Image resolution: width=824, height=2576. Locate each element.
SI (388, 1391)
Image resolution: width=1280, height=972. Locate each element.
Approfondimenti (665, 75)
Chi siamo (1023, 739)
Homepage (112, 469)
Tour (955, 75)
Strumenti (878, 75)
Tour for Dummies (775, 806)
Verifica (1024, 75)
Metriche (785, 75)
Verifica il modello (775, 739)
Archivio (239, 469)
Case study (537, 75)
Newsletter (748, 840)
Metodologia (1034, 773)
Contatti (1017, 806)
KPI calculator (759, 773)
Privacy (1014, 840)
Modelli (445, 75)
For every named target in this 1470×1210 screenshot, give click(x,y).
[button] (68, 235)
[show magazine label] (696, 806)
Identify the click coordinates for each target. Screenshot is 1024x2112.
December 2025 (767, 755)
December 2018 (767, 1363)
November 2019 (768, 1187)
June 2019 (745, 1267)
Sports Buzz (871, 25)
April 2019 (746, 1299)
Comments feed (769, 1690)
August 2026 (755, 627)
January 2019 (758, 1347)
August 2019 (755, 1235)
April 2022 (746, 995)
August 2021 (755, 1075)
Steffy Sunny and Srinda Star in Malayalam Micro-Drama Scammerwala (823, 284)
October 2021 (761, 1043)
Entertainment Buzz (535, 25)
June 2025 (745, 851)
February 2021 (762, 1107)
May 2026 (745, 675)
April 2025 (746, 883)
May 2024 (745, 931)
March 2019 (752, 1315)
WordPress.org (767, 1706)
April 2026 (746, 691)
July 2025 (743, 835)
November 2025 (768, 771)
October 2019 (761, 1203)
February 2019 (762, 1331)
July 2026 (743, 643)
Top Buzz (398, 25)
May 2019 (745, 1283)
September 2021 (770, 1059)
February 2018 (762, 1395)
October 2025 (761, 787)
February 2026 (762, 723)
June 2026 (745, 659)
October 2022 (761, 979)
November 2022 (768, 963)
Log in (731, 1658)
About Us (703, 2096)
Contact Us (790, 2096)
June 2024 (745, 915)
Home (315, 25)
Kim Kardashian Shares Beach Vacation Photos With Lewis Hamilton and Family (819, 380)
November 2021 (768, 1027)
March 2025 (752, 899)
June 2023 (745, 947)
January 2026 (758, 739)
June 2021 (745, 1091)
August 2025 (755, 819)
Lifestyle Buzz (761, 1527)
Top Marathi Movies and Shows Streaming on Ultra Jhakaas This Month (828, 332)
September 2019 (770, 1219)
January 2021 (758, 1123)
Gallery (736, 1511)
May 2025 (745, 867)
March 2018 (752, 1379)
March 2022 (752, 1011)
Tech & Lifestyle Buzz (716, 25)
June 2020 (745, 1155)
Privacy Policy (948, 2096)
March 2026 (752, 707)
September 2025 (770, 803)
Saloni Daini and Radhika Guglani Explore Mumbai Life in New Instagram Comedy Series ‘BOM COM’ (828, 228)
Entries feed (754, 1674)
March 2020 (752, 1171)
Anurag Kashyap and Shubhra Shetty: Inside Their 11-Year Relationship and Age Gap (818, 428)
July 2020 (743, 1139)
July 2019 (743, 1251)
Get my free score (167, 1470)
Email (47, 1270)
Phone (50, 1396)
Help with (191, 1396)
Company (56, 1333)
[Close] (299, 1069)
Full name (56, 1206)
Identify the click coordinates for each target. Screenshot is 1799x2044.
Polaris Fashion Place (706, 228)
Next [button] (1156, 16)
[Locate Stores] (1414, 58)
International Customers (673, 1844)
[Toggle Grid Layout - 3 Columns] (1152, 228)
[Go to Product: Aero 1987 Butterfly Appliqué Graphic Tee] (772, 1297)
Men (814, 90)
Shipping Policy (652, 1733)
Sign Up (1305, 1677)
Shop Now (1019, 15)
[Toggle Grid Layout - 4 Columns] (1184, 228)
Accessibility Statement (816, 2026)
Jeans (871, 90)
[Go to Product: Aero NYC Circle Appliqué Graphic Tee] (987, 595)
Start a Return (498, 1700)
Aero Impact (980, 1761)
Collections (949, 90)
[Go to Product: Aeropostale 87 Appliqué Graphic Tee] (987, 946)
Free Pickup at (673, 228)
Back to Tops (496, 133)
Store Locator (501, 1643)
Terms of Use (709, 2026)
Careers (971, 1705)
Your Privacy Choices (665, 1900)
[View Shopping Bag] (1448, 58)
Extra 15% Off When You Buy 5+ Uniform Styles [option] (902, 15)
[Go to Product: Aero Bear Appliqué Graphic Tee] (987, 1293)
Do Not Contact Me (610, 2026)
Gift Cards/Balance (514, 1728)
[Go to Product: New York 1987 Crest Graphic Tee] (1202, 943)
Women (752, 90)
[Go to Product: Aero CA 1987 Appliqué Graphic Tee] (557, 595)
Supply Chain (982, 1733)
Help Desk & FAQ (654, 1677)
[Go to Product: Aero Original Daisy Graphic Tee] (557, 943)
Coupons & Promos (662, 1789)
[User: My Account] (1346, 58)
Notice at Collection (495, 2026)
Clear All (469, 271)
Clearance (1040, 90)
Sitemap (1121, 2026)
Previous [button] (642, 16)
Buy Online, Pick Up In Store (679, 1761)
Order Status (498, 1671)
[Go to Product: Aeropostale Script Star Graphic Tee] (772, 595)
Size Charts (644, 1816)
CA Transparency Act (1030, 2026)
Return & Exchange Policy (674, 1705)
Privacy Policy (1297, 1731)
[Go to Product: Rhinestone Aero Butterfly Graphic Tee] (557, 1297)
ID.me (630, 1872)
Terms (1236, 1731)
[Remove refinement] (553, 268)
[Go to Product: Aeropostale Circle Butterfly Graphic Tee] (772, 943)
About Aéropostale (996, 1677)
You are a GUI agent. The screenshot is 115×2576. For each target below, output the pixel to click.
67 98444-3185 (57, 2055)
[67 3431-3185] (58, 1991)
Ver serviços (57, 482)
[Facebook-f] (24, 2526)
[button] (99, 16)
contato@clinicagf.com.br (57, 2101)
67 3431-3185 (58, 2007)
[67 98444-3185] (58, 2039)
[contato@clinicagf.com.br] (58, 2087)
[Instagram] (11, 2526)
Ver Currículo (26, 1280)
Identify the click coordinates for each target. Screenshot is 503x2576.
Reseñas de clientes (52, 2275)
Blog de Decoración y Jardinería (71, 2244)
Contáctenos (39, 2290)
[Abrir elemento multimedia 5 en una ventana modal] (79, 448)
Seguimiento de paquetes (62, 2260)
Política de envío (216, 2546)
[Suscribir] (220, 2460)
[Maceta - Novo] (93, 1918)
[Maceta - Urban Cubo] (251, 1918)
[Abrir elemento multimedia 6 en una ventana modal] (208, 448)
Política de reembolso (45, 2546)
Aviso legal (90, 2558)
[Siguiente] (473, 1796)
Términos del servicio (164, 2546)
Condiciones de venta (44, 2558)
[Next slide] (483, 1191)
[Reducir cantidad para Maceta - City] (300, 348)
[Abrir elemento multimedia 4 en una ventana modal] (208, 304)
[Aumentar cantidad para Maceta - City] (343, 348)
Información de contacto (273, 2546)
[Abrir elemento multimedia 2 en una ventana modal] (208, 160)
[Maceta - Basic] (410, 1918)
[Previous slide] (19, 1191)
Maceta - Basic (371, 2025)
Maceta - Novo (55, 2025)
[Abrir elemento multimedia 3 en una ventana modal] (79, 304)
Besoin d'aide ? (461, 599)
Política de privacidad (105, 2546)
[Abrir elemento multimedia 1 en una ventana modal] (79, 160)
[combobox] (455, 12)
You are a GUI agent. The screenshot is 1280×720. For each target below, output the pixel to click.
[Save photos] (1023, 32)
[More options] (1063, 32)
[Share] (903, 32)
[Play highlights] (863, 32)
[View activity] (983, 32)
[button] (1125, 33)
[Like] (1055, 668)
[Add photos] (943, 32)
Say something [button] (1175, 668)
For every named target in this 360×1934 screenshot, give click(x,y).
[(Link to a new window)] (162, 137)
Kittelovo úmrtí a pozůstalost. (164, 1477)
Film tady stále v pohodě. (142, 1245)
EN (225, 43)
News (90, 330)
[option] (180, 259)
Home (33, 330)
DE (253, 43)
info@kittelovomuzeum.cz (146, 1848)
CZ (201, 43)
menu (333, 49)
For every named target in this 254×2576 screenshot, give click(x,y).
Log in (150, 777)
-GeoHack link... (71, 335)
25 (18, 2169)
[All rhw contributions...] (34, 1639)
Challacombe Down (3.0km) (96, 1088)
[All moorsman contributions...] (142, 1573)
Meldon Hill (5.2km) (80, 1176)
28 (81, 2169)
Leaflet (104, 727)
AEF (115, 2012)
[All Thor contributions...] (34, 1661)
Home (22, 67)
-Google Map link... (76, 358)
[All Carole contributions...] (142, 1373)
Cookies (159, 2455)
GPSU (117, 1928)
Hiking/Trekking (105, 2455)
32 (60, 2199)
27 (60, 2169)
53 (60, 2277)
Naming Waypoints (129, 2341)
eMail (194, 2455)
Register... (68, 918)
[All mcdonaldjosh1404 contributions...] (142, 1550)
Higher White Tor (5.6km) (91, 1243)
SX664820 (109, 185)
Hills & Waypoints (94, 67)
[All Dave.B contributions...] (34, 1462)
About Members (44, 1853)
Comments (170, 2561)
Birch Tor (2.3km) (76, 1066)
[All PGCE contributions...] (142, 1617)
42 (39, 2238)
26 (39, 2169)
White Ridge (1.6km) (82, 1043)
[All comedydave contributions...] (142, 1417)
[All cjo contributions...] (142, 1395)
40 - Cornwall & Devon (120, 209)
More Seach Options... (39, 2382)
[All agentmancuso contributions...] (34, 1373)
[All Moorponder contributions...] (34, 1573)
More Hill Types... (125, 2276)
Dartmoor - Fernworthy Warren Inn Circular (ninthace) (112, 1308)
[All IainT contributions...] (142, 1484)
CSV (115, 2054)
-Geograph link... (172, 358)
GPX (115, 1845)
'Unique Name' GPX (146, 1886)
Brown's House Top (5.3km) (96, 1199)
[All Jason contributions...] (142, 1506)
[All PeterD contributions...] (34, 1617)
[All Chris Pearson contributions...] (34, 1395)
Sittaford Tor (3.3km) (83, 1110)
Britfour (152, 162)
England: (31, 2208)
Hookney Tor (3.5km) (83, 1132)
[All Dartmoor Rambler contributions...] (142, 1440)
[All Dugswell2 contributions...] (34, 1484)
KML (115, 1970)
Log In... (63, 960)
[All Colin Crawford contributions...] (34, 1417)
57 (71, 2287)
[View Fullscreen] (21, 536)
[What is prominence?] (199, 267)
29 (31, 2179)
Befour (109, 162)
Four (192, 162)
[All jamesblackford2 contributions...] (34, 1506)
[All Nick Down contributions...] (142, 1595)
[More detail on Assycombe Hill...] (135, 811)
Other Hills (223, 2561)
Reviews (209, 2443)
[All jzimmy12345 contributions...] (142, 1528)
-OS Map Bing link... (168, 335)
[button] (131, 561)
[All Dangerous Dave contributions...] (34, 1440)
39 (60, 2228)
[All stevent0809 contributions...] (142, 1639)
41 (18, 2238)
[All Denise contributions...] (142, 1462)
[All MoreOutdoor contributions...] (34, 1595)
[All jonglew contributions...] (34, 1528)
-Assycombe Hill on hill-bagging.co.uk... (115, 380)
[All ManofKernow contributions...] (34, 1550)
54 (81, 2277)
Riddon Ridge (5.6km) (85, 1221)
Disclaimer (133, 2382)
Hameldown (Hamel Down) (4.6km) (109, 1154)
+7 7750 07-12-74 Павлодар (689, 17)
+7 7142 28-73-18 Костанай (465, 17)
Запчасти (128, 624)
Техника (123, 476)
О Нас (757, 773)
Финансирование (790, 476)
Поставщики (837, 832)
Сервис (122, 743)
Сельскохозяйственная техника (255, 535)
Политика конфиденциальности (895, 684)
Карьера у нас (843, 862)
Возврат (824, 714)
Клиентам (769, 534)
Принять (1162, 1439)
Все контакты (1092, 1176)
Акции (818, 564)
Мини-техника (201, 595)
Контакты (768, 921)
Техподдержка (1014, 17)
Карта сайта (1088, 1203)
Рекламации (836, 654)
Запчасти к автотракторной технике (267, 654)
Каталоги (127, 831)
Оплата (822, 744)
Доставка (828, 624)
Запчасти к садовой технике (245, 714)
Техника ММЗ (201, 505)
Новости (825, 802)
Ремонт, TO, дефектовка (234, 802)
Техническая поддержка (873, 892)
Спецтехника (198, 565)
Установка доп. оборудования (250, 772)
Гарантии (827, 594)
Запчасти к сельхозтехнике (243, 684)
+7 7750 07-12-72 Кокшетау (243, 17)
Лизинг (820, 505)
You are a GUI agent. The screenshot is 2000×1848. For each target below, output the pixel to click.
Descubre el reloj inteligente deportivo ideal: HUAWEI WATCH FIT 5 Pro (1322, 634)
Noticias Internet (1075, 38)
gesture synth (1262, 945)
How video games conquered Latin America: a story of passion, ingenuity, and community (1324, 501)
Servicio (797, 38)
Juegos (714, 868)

------------

- _Problem_
Reproduce exactly, and with no other material, the lines between those holding "[User: My Account] (1346, 58)" and "[Go to Product: Aeropostale Script", inclusive.

- _Response to the task_
[User: My Account] (1346, 58)
Notice at Collection (495, 2026)
Clear All (469, 271)
Clearance (1040, 90)
Sitemap (1121, 2026)
Previous [button] (642, 16)
Buy Online, Pick Up In Store (679, 1761)
Order Status (498, 1671)
[Go to Product: Aeropostale Script Star Graphic Tee] (772, 595)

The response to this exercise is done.